The Powerline guys had a similar dilemma, when they started moving more and more toward the mainstream. They were becoming a major force in the media, and one significant barrier was the names they had chosen. Guys with monikers like “Hindrocket,’ “The Big Trunk,” and “Deacon” have a lot of trouble getting past the giggle barrier. So they ditched them and started using their true names.
That’s not a problem for me. I’m not interested in becoming a more public voice.
Also, I’ve put a lot of work into “Jay Tea.” He’s become not just a pen name, but a full-blown persona. (He’s a smidgen taller, a bit lighter, and has better hair, just to name a few differences.) “Jay” has become a voice in the blogosphere, and has a bit of brand-name cachet of his own. To toss that aside would be difficult.
One of the main arguments against pseudonyms in the blogosphere has to be “credibility.” “Why should we believe you,” they say, “when you don’t even tell the truth about your own name?”
I’ve considered that argument, and I agree it’s a valid one. But I’ve always had my own way of dealing with it.
“Credibility,” to me, is a form of trustworthiness.
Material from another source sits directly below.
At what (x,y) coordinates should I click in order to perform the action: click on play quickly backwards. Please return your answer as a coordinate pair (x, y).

It’s saying “you should believe what I’m saying, because of who I am.” And that is an incredibly seductive power — one with which I don’t trust myself.
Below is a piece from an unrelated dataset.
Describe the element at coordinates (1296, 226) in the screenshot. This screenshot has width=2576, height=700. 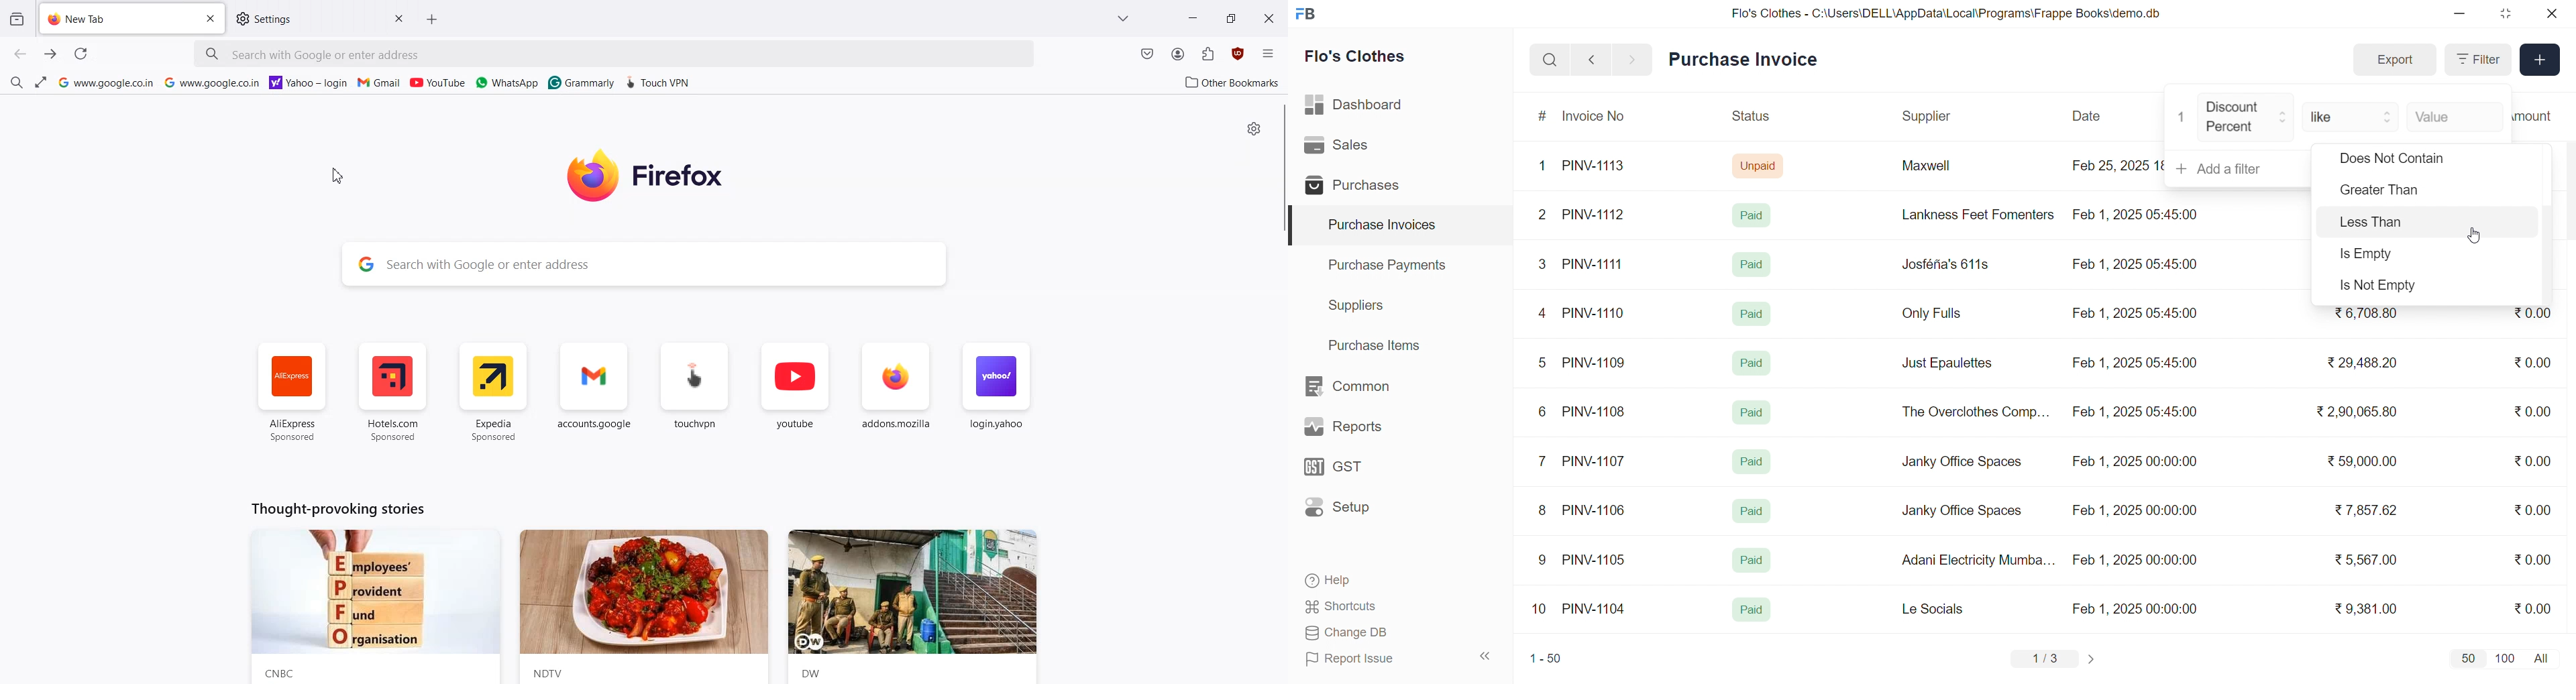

Whenever I make my arguments, I always try to make a point of spelling out exactly what I believe, and why I believe it. I give my position, but then back it up with facts. I don’t want people agreeing with me simply because I say something, but because they also think I’m right.
I’ve seen what happens to people when they start trading on their reputation instead of their work. It’s mainly on the left, where people like Oliver Willis or Kos simply pronounce things, and expect their loyal followers to blindly follow them. And it frightens me.
I am, at heart, a lazy guy. But I know that, and I know how to avoid some of the pitfalls. I don’t want “loyal followers.” I don’t want people to simply agree with me. I want to continually have to re-win their approval and agreement. I want people to agree with me because I make sense, not because I’m me.
So, in the end, I think it doesn’t matter if I post here as “Jay Tea” or “Joe Tormolen” or “James Tiberius” or “Jackass Twit.” The messenger’s name is irrelevant. The messenger himself is irrelevant. It’s the message that matters.
After all, everyone knows what a marathon is. Some even know it involves the Battle of Marathon. Some can tell you that it’s 26.2 miles long, the distance a messenger ran with the news of the victory. They might even be able to quote his exact message — “Rejoice! We Conquer!!” — and say that he dropped dead the very next instant.
But how many can tell you the name of that messenger?